| PROVIDED PASSAGE |

# CS Gorillas Love Bananas -- Fark Photoshopping Today



## Aaron (Nov 28, 2005)

Fark is doing a *bananas-themed* photoshop contest.

Can you find the cigar-themed mistake on Fark?

I don't have FARK privileges, but this is what *I'd* submit:


----------



## justinphilly-cl (Sep 7, 2005)

now THAT is cool


----------



## Aaron (Nov 28, 2005)

Um, who moved this post here? It has little to do with food. It's a bananas/cigar themed bit of CS-relevant humor.


----------



## Eternal Rider (Feb 27, 2006)

Great looking poster.


----------



## Dr. Stogie Fresh (Nov 18, 2005)

Too funny Aaron. You have some skill with Photoshop. I've seen your other photos and you wield a mighty mouse.

Doc


----------



## Aaron (Nov 28, 2005)

| DATASET EXCERPT |
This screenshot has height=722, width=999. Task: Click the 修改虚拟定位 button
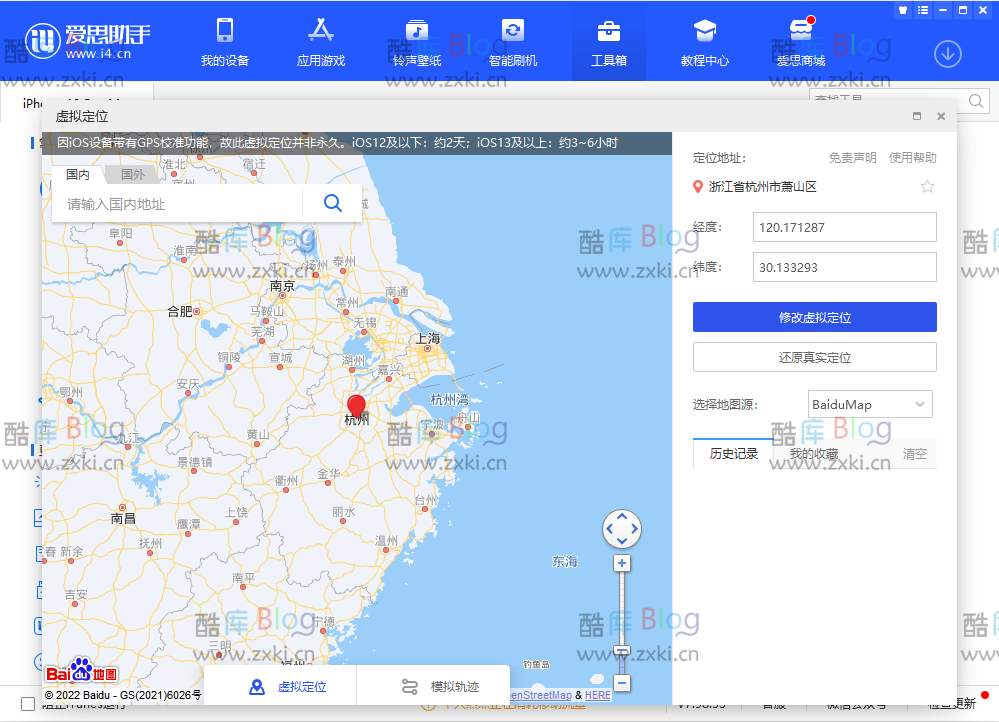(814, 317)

| WHAT NEEDS TO BE DONE |
Reproduce the part of the forum thread starting at "Great looking poster." and ending at "a mighty mouse.". Rely only on the forum thread, not on the listing.

| WRITTEN RESPONSE |
Great looking poster.


----------



## Dr. Stogie Fresh (Nov 18, 2005)

Too funny Aaron. You have some skill with Photoshop. I've seen your other photos and you wield a mighty mouse.